Stored data |
....................
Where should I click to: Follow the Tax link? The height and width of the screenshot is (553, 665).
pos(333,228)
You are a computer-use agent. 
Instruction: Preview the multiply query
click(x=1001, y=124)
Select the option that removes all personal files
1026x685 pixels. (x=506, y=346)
....................
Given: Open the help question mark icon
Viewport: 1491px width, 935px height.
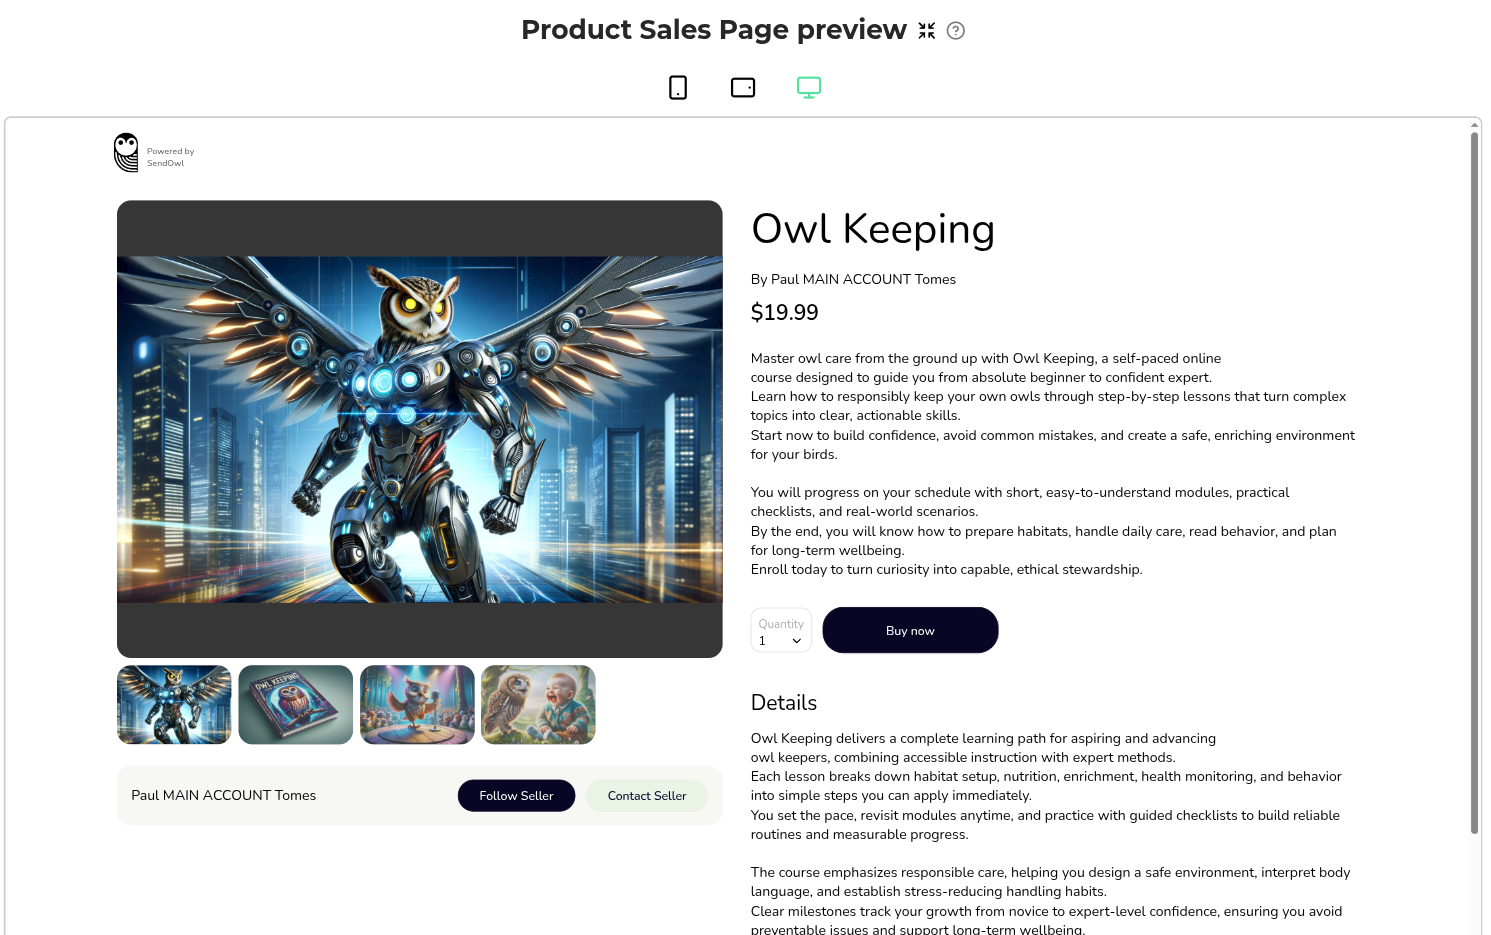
....................
Directions for this task |
The exact lines of the material above starting at the one that contains "Given: Open the help question mark icon" and ending at the one that contains "Viewport: 1491px width, 935px height." are what to retype; leave out everything else.

The answer |
Given: Open the help question mark icon
Viewport: 1491px width, 935px height.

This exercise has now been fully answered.